This project has two (overfit) models for use with CodeProject.AI and BlueIris.
- cat,coyote,deer,dog,fox,person,rabbit,raccoon
- This is built from: https://app.roboflow.com/egge-public/ipcams2/overview
- package,vehicle
- This is built from: https://app.roboflow.com/egge-public/packages-vehicles2/overview
- garbage bin,honda civic,honda crv,person,tool bucket
- https://app.roboflow.com/egge-public/garage/overview
For several years now I've run these models on my Jetson Nano. I have each of my ipcams use their ftp functionality to upload jpegs directly to my nano. This has worked quite well, but is rather bespoke. My original motivation was to keep deer from eating my fruit trees. Later, it proved to be quite useful keeping my [[https://blog.roboflow.com/using-computer-vision-to-detect-package-deliveries/][dog from eating my meal deliveries]]. When the Jetson sees a deer, it calls a script on HomeAssistant, which in turns has Alexa announce "Deer, Deer, Deer!". My dog quickly learned what this means and will race outside to chase the deer away.
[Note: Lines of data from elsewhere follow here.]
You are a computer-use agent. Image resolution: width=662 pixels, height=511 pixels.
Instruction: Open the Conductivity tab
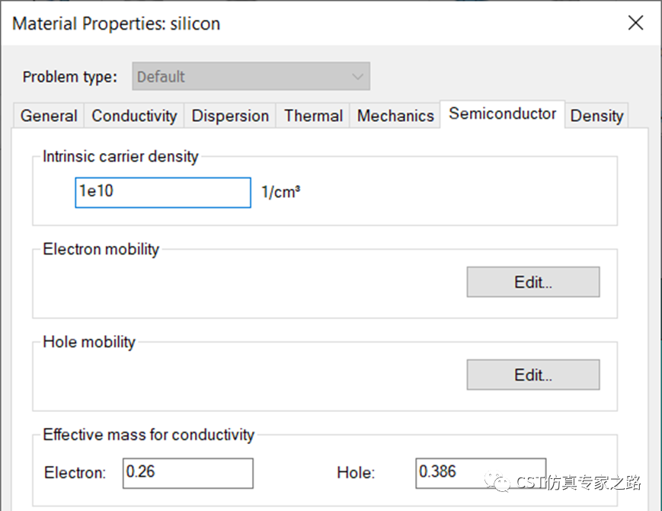(134, 116)
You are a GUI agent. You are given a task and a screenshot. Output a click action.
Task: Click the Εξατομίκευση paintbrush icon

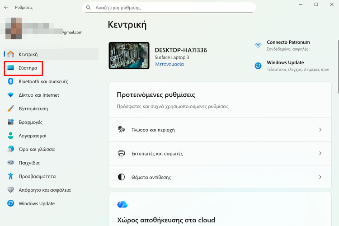click(x=11, y=109)
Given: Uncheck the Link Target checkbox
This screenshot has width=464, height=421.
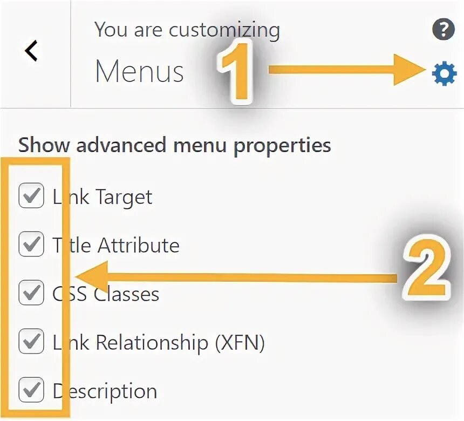Looking at the screenshot, I should [x=31, y=196].
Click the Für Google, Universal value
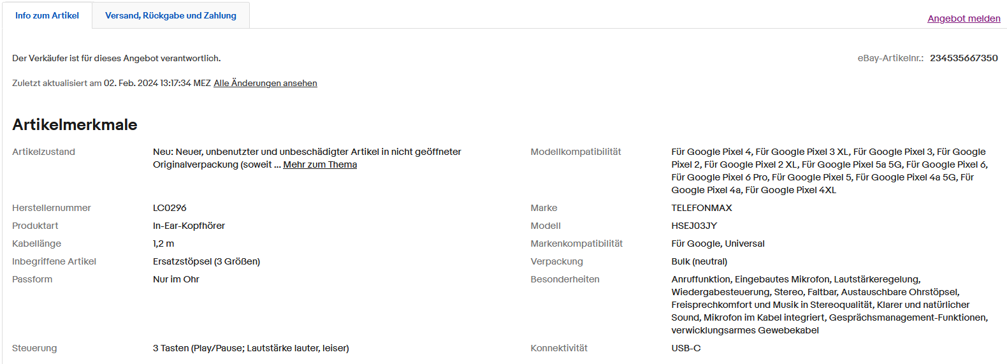The image size is (1007, 364). 718,244
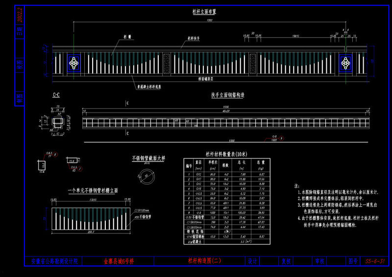392x277 pixels.
Task: Click the circled number 7 rebar marker
Action: point(80,169)
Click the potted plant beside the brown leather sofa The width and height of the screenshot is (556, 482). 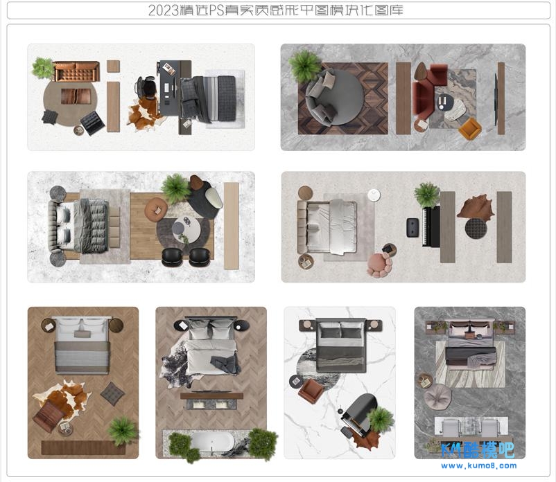click(43, 67)
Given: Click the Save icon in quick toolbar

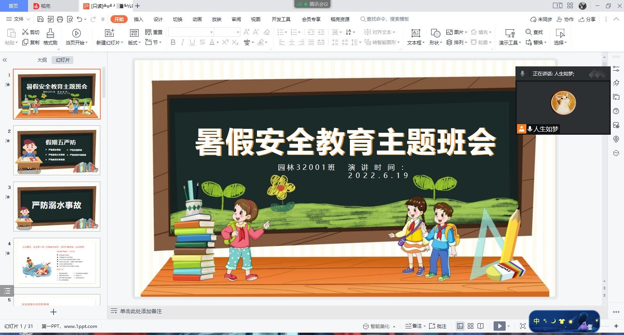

On my nano I divide the egge dataset into two models, one for day and one for infrared (IR). Note, IR and dark are not the same. When my nano processes a jpeg it first determines if there are 1 or 3 channels, it then routes it to the correct model. I spent rather too much time creating a 608x608x1 model, but it is of course 1/3 the size of the color model. I don't need to have any clever script to say if it should be using a day or night model. There may still be value in having a three channel model for when its dark but the camera is not in IR. These seem to be the hardest to detect.
It now seems funny to have packages and vehicles together. However, the Jetson has limit memory and I didn't want to have two separate models. I didn't include these in the egge dataset because I expect only certain cameras to see these two objects.
The garage project was actually my first, and probably isn't useful unless your garage looks exactly like mine. It seems creates sensors so I know which cars are in the garage and if the garbage bins are inside or out.
This repo was inspired by https://github.com/MikeLud/CodeProject.AI-Custom-IPcam-Models, though the content of the models is all images from my 15 cameras. This means my model is likely very overfit to my house. In fact, when the model sees something new, it usually flags it. In general, I'm fine having it overfit, but it will likely not perform as well for other people. But I'm happy to incorporate other peoples images into my Roboflow datasets, which should make the models more robust.